PRELIMINARY SUMMARY 8 MARCH 2019

The measurements of movements of lunar dust made by the four  Apollo Dust Detector Experiments (DDEs) deployed by Apollo 11, 12, 14 and 15, and the Thermal Degradation Samples (TDS) experiment of Apollo 14 provide rich introductions to the dusty plasmas that inhabit the uppermost 2cm of the nominally inert Moon whose radius is massively greater of about 1740km.

The dynamic activity of the dust when humans or hardware moves on the surface, and through naturally-occurring activity such as caused by sunrise, contrast greatly with the inertness otherwise.

But there are many other features that make the uppermost 2cm of the Moon a most remarkably unique laboratory, deserving not only specialised research by many lunar scientists already making many important discoveries. We suggest these 2cm on the Moon also offer uniqueness in specialist science and engineering that deservedly could entice physicists, chemists and  engineers of many specialties to broaden their existing expertise drawn from Earthly phenomena and theoretical explorations.

Brian O'Brien, left, then a Rice professor, and his student David Reasoner work on a moon-bound experiment in the 1960s. Photo courtesy of the Fondren Library

Brian O'Brien, left, then a Rice professor, and his student David Reasoner work on a moon-bound experiment in the 1960s. Photo courtesy of the Fondren Library

Here we only dot point a few of these phenomena of the outermost 2cm of dusty plasmas:

·         hard vacuum

·         immersed in the solar wind

·         duts particles with rich variety of shapes and characteristics

·         dust particles of sizes  of nanoparticles

·         chemically active nuclei recently inhabitants of the outermost regions of the Sun

·         extreme variations in lunar surface temperatures between day annd night

·         impacted by effects of eclipses

·         impacted by raw particle radiation from phenomena as broad-ranging sources and intensity as magnetopspheric radiation similar to that which causes aurroras in two halos around the magnetic  poles of the Earth' intense solar particle radiation from intense solar activity, cosmic radiation, and a host of electromagnetic radiation from varied sources of the  universe

·         cosmic dust bombardment fom a wide range of rocks of varied size, composition, direction and momentum.
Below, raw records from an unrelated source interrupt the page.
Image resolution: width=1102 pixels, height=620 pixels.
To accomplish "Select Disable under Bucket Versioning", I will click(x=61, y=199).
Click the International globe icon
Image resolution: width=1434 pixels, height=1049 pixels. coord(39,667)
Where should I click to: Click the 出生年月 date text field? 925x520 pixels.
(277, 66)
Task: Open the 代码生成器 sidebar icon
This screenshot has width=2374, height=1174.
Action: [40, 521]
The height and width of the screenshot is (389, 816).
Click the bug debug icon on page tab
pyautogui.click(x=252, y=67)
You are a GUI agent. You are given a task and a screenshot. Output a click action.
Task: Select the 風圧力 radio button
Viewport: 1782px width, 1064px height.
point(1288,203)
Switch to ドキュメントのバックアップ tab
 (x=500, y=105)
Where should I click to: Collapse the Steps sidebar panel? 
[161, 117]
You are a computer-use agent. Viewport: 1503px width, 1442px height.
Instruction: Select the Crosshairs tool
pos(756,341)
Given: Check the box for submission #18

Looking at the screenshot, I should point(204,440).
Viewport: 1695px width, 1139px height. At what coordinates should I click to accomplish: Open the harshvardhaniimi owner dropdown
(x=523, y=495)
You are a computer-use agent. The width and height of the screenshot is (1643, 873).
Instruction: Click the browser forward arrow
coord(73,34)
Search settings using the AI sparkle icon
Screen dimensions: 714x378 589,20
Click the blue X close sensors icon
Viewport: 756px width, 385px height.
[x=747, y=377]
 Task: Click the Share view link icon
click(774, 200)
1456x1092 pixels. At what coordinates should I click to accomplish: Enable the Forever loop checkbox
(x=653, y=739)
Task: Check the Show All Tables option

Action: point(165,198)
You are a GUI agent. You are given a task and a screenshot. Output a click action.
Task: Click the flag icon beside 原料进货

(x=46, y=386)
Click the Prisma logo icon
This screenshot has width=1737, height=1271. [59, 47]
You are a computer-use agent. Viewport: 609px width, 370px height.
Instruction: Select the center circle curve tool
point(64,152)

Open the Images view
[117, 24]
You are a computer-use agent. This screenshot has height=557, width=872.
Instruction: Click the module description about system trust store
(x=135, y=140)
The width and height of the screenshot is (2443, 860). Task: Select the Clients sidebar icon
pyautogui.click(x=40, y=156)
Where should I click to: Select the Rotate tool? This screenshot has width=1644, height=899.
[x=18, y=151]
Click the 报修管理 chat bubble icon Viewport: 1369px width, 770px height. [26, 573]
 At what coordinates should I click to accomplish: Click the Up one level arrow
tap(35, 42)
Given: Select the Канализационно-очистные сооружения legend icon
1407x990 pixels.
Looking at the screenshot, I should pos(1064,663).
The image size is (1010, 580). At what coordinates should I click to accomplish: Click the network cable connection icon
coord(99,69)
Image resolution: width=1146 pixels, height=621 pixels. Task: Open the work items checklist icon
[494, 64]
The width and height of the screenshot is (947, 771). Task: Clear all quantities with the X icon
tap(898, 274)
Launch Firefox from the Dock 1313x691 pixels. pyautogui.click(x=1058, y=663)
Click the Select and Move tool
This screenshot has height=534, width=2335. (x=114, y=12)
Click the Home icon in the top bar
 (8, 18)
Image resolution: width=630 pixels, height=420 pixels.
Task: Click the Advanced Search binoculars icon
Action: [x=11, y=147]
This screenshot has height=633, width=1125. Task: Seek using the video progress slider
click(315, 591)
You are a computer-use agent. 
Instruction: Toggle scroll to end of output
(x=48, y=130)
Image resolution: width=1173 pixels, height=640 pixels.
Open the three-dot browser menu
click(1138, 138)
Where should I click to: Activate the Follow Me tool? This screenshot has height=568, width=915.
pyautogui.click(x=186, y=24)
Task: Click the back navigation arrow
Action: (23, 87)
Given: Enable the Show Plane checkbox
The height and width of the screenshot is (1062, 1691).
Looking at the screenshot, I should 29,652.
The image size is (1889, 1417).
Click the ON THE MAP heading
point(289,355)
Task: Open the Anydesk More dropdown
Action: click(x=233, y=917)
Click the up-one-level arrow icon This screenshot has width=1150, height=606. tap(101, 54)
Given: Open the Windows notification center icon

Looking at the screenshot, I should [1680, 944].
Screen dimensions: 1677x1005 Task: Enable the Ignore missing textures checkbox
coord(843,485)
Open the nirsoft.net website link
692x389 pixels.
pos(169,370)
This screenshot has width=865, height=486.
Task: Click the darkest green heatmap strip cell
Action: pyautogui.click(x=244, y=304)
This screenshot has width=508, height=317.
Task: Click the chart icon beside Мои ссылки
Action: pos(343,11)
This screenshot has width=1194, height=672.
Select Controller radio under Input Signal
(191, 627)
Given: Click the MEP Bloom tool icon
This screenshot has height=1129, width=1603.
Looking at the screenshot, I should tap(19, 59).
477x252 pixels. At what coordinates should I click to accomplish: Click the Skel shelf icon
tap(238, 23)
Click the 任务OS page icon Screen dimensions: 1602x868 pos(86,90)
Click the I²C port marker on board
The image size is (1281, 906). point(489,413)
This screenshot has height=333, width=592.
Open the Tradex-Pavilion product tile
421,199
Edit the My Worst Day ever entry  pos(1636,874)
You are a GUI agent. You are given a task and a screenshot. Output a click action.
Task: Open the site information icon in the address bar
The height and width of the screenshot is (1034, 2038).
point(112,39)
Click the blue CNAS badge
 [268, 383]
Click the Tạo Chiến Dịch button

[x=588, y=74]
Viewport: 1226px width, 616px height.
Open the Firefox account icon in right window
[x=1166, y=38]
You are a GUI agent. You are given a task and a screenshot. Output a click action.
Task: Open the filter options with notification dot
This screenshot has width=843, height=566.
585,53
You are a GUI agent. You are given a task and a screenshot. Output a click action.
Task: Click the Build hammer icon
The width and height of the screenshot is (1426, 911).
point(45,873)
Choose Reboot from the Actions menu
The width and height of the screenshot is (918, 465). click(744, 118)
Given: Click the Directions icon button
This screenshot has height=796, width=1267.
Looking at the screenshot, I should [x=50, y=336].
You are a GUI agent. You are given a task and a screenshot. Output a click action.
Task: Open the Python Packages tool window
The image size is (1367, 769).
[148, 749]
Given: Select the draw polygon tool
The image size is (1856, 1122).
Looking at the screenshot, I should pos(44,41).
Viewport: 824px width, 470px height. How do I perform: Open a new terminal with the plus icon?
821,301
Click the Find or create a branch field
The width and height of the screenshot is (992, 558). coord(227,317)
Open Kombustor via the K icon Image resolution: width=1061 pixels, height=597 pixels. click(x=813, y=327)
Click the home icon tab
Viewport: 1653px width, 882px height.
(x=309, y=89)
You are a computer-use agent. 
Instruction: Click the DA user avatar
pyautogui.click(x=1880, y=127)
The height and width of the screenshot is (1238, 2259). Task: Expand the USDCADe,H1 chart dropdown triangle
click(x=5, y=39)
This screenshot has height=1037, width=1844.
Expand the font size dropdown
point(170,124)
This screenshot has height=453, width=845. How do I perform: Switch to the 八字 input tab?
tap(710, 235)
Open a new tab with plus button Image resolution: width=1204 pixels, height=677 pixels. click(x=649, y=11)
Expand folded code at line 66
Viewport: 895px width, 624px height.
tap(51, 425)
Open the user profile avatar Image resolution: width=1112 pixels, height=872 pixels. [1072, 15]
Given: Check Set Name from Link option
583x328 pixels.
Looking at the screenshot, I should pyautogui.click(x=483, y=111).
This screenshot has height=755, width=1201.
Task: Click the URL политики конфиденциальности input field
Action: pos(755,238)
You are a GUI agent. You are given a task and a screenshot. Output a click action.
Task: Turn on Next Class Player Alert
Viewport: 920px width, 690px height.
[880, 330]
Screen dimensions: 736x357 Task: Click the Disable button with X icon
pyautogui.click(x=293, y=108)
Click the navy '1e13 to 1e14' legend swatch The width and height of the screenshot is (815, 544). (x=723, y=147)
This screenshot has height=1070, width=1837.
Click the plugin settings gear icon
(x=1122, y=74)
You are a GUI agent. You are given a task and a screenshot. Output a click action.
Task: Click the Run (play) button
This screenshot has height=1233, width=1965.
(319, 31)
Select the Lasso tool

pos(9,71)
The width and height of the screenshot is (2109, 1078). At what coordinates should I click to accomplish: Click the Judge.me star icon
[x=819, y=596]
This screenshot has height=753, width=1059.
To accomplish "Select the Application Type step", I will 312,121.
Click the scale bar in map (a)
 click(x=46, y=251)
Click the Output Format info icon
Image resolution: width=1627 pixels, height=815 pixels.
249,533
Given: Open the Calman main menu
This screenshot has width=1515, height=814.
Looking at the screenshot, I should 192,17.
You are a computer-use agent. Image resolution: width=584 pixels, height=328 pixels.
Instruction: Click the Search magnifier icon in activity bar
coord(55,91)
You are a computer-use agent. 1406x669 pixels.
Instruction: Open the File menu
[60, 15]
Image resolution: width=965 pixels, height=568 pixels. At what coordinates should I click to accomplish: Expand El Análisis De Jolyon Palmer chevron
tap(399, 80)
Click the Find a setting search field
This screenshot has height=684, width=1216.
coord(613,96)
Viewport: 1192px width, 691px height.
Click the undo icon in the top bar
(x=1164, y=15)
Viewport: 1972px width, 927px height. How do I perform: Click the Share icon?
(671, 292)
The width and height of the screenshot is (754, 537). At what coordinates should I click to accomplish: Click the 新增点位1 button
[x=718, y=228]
In time we will gradually develop references to specialist experts in phenomena such as nanoparticles and nuclear chemistries.

In short, the material information in this modest website, largely about movements of dust on the Moon, are operationally vitally important for physical exploration of the Moon by humans and robots.

But they also open up, in curious ways, the invitation expressed 53 years ago on the football field of Rice University by President John F. Kennedy:

 We set sail on this new sea because there is new knowledge to be gained, and new rights to be won, and they must be won and used for the progress of all people. For space science, like nuclear science and all technology, has no conscience of its own. Whether it will become a force for good or ill depends on man, and only if the United States occupies a position of pre-eminence can we help decide whether this new ocean will be a sea of peace or a new terrifying theater of war....

 But why, some say, the moon? Why choose this as our goal? And they may well ask why climb the highest mountain? Why, 35 years ago, fly the Atlantic? Why does Rice play Texas?

We choose to go to the moon. We choose to go to the moon in this decade and do the other things, not because they are easy, but because they are hard, because that goal will serve to organize and measure the best of our energies and skills, because that challenge is one that we are willing to accept, one we are unwilling to postpone, and one which we intend to win, and the others, too.